Though Guston’s later paintings are haunted by figures in Ku Klux Klan hoods—a motif some have interpreted as representing the anti-Semitism his family had to deal with in their homeland and their adopted land—it is appropriate that Guston is being featured in Venice, as his daughter Musa Mayer has written that his favourite painters were those of the Italian Renaissance: Masaccio, Piero della Francesca, Giotto, Tiepolo and de Chirico. Guston’s first museum exhibition in Venice is long overdue given that connection.

4. James Richards and Steve Reinke’s What weakens the flesh is the flesh itself at Wales in Venice

The Welsh representation at this year’s Venice Biennale is helmed by artist James Richards, a Cardiff-born, Berlin-based artist who was nominated for Britain’s Turner Prize in 2014. But what many critics have noted most this month about the Wales exhibition is a collaboration Richards created with Canadian artist Steve Reinke, with whom he has collaborated on a few films in the past. Titled What weakens the flesh is the flesh itself, this video focuses on a series of images found in the private archive of Albrecht Becker—a production designer, photographer and actor imprisoned by the Nazis for being homosexual. Among Becker’s pictures of friends is a collection of self-portraits that reveal an obsessive commitment to body modification.

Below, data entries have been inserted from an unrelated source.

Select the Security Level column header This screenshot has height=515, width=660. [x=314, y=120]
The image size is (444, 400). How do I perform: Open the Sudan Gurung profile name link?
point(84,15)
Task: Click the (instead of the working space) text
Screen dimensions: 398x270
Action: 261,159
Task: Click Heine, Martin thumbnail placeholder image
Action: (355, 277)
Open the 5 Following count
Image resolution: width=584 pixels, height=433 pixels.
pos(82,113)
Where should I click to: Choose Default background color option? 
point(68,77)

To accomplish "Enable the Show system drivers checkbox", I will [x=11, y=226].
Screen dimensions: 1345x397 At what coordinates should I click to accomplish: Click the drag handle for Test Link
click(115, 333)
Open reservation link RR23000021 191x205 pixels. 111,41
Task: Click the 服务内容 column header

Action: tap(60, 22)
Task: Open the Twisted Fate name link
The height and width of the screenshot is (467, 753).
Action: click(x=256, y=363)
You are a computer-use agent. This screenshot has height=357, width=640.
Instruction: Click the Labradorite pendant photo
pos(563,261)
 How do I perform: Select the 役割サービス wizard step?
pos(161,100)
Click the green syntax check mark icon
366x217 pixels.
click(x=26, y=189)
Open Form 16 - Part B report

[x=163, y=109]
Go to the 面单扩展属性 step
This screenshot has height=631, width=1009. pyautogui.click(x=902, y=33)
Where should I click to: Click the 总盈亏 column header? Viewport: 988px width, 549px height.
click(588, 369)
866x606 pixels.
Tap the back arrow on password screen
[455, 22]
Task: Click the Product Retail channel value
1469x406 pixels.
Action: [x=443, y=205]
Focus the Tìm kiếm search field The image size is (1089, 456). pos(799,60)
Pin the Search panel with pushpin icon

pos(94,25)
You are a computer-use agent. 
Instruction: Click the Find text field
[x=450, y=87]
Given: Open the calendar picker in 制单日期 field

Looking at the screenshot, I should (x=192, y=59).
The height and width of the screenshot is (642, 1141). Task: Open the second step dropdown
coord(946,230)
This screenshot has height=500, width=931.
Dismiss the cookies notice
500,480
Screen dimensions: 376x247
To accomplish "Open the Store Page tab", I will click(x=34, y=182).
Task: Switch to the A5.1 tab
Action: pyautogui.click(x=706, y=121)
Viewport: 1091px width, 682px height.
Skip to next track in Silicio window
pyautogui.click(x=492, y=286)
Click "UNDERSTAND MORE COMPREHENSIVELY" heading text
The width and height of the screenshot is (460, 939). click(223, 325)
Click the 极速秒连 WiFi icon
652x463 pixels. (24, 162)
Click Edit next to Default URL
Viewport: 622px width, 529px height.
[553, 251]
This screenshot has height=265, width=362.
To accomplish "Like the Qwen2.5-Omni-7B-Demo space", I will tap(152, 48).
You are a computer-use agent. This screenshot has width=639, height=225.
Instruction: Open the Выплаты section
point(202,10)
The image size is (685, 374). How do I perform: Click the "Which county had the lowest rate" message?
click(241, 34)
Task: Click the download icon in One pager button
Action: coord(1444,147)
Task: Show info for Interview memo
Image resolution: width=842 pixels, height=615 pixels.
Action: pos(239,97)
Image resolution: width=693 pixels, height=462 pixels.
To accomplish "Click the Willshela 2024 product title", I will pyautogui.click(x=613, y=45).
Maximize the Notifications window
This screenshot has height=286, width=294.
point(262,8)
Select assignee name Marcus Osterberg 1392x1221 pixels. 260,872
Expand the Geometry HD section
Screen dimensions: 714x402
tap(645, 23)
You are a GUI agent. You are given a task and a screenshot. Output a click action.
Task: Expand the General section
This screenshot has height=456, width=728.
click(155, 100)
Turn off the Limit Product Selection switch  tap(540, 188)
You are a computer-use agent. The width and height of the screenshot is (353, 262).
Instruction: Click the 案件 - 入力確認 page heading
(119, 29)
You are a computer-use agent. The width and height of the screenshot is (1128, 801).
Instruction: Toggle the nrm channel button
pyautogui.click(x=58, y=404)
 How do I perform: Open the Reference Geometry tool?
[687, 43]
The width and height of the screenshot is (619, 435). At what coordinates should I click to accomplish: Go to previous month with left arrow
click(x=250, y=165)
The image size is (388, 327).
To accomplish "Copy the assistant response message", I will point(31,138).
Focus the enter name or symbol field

“Over footage, alternately mesmerizing and painful to watch, in which images are overlain in such a way as to echo the scarring of the body,” Frieze critic Pablo Larios writes of Richards and Reinke’s film. “The video reflects on the connections between desire and technology, employing digital effects and video clips, and an expert and precise use of sound, to steep itself in the themes that Becker lived out and experienced: human brutality, sex and machinic pleasure, the body and its appendages, and the capacity for humans to subjugate one another.” It is a key piece in what is, as Larios puts it, “easily one of the most disturbing, moving and intense presentations at this year’s Venice Biennale.” What weakens the flesh is the flesh itself is also noted in Biennale coverage by the Guardian and Artnews—and, unsurprisingly, the film’s themes are of a piece with Reinke’s signature concerns around sex, intimacy and masculinity, which also ran through his landmark work The 100 Videos, first exhibited in early-to-mid 1990s at venues like the small Canadian artist-run centre YYZ, and later acquired by MoMA.

5. Janice Kerbel in “Space Force Construction” at V-A-C Foundation

Russian billionaire Leonid Mikhelson has launched his new Venice gallery space, V-A-C Foundation, with fanfare this month, and amid the array of works on view are those by Canadian artist Janice Kerbel. The exhibition “Space Force Construction” runs concurrently with the Biennale, and aims to put works by Soviet artists of the 1920s and 1930s alongside contemporary work by international art heavies Wolfgang Tillmans, Barbara Kruger, Cao Fei—and yes, the Toronto-born, London-based Kerbel, who was nominated for Britain’s prestigious Turner Prize in 2015. Kerbel took a BA in anthropology at the University of Western Ontario before turning her sights to art, earning a BFA at the Emily Carr Institute of Art and Design in Vancouver, and then heading to London to do her master’s at Goldsmiths; one of her earliest exhibitions took place in 1997 at non-profit artist-run centre Mercer Union in Toronto, and more recently she performed her Turner Prize work Doug at the 2016 Biennale de Montréal.